KADUNA STATE AND THE NEED TO FOCUS ON MICRO, SMALL AND MEDIUM ENTREPRISES by Yusuf Ishaku Goje




The elections and swearing-in are over, and also, the tension, anxiety and excitement generated by the process are gradually fading out. What is trending now is the avalanche of expectations and advices coming from all directions, with few realistic ones, while majority of the opinions are idealistic. Kaduna state being the then administrative capital of the north, and now its unofficial political capital, is of interest to many. For reasons of being the third most populated state in the country, and also, it’s cosmopolitan make-up. It is largely believed in many circles that the state has not fared well under the People’s Democratic Party (PDP) over the past sixteen years. This is more so, when one considers the huge allocation that accrued to the state all these years and also the economic potentials of the state without commensurate development.
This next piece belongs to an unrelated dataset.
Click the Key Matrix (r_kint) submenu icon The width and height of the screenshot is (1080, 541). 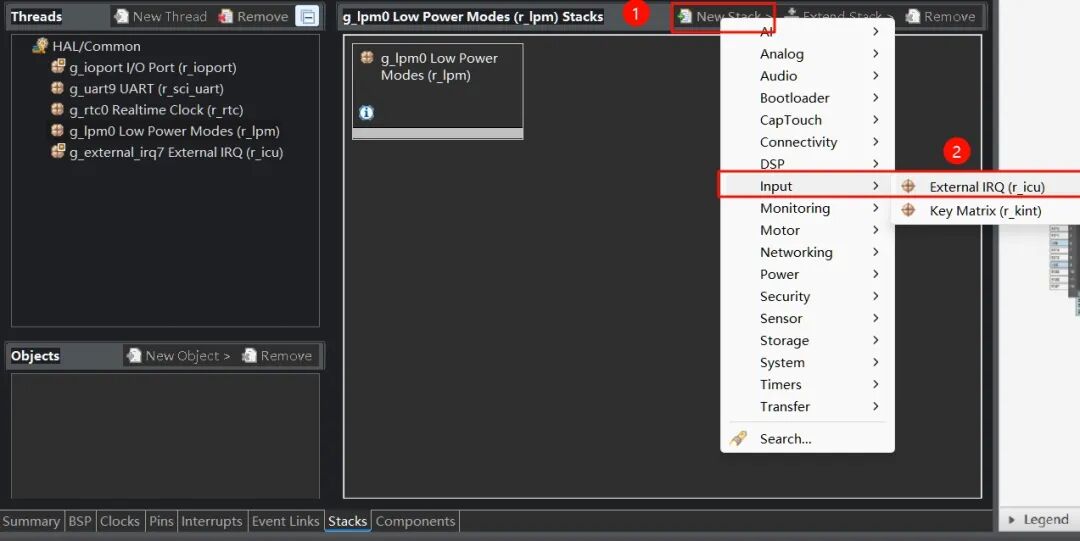coord(908,210)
Unfortunately, the economic potential of the state has not been robustly exploited with the consequences being an unemployment rate of 25.7%, well above the national average of 23.9%. While as for the poverty rate, it is put at 52.4% as core poor, and 38.2% as moderately poor; the second highest incidence of poverty in the zone just behind Zamfara State. The coming of the new administration under the All Progressive Congress has the burden of excessive expectations to grapple with in upturning the state of underdevelopment that has been inflicted on the state.
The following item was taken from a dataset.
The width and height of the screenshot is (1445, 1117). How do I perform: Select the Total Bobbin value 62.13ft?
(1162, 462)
Meeting the expectations of residents of the state has been made more herculean for the administration of Mallam Nasir El-rufai as a result of the high debt profile, compromised revenue generation system, comatose manufacturing industries, dilapidated or absence of critical infrastructure and social amenities, polarization along ethno-religious lines and a public service structure that encourages corruption and cronyism. The upside being the fact that the new governor, considering his antecedence of diligence and excellence; has the will, credibility and competence to confront these challenges head-on.
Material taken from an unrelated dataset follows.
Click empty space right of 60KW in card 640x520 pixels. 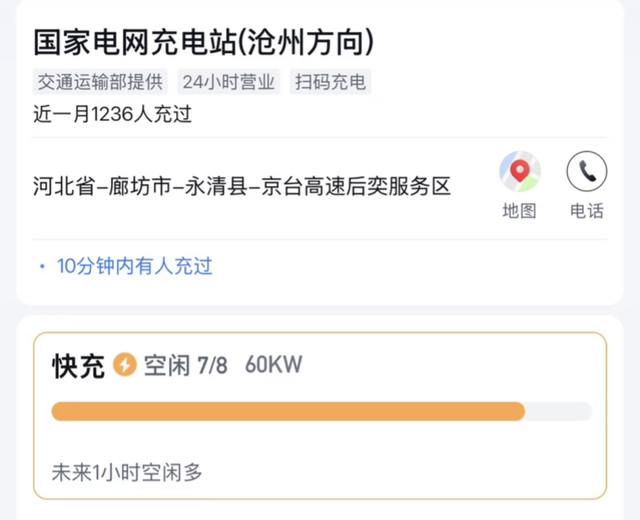coord(450,366)
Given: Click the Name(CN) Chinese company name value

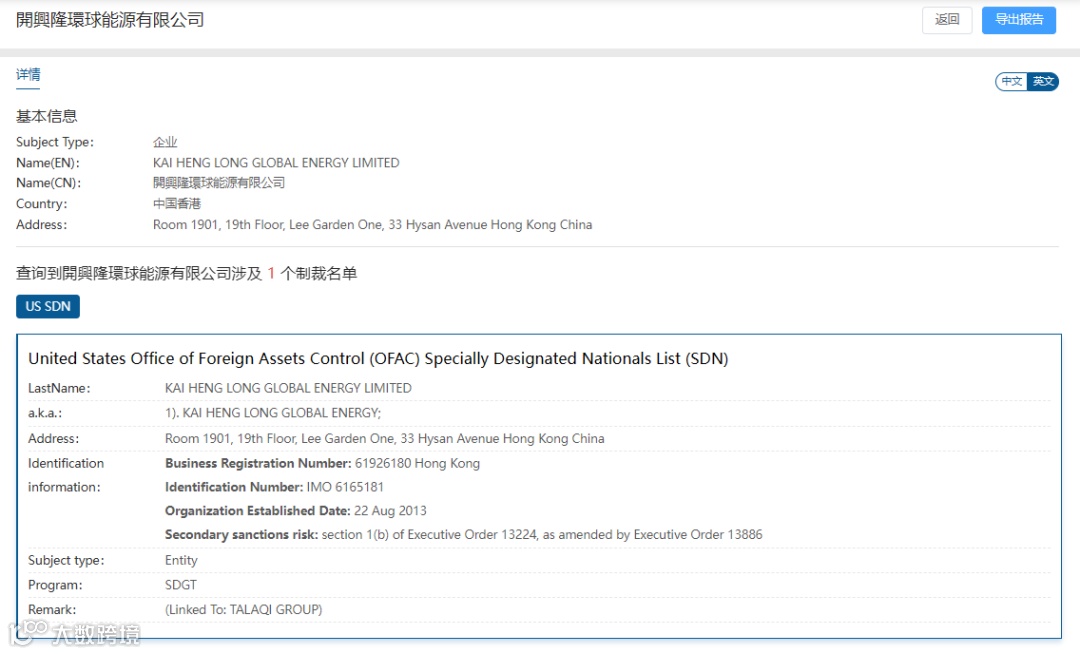Looking at the screenshot, I should pyautogui.click(x=219, y=183).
With an almost empty purse, low revenue and high debt profile; transforming the “change” mantra from idealism to reality, the administration must quickly identify key sectors with the maximum potential to mobilize huge revenue, enhance economic growth, create massive wealth and redistribute same, generate employment and ultimately reduce poverty to the barest minimum. The sector that, without doubt, has the aforementioned potential is the micro, small and medium enterprises; its resourcefulness has been economically beneficial to countries like United States of America and China.
According to UNIDO globally, micro, small and medium businesses constitute over ninety percent of all enterprises, contributes over fifty percent employment to the workforce and significantly contributes to global Gross Domestic Product. While medium and large businesses needs more capital, technical expertise and workforce; small and micro businesses provide opportunity for more people, with lesser capital and expertise, to establish and be involved in creating wealth. It has been discovered that about seventy percent of Small and Medium Enterprises (SMEs) industries account for development in developed countries.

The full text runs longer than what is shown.